Set problem
Return every line below that contains the word "Click", copying each one in full.

Record extracts
• • • • •

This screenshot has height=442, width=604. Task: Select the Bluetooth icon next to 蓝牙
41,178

• • • • •

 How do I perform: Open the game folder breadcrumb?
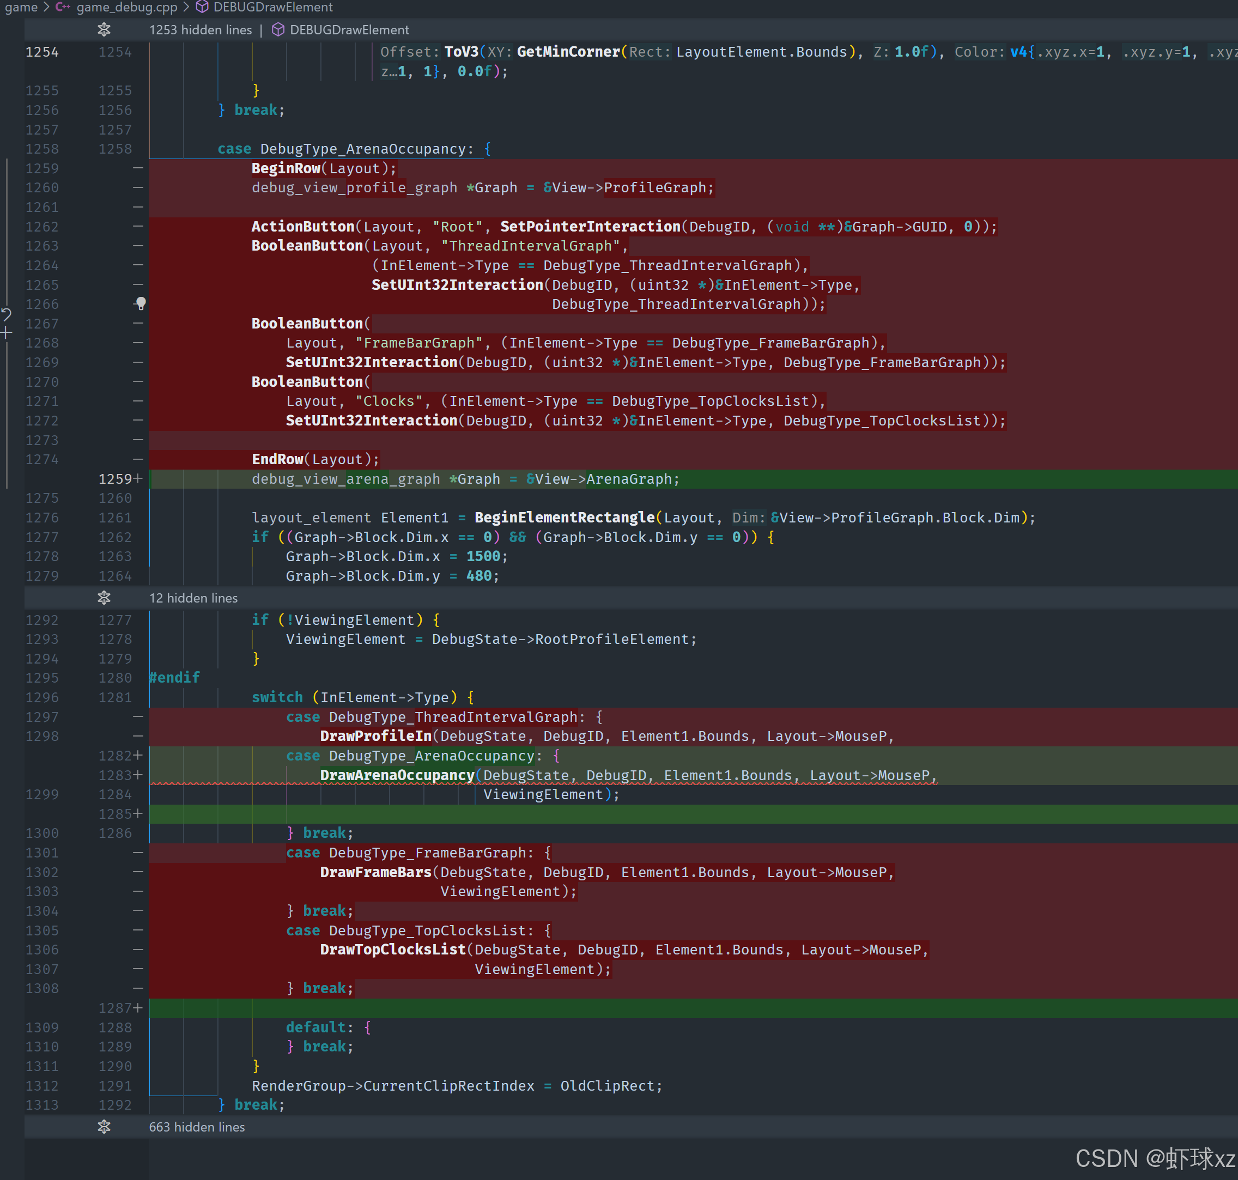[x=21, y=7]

• • • • •

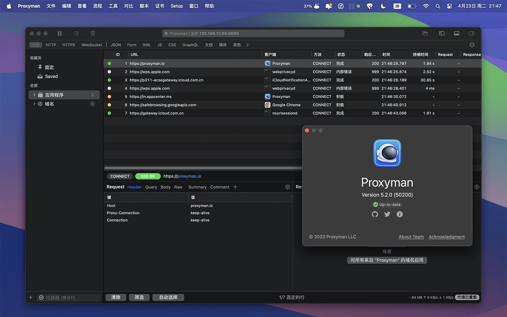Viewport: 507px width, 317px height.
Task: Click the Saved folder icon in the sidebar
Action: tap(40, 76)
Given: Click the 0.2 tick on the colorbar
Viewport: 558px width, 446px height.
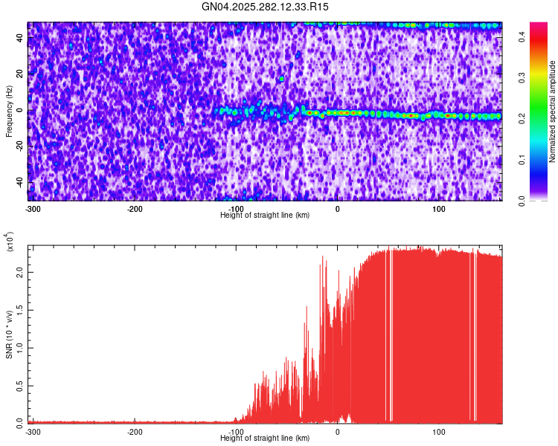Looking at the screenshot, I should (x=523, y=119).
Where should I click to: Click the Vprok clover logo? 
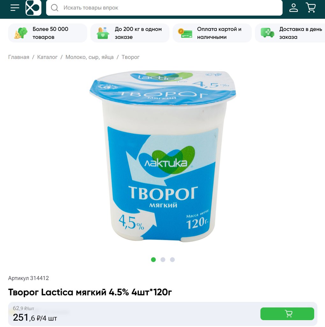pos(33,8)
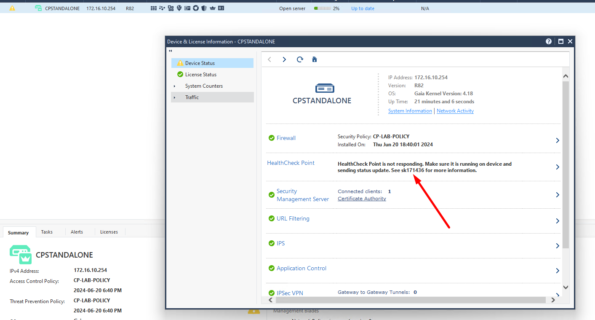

• • • • •

Response
Task: Click the Saved folder icon in the sidebar
Given: Click the 0.2 tick on the colorbar
Where should I click to: Click the Vprok clover logo? 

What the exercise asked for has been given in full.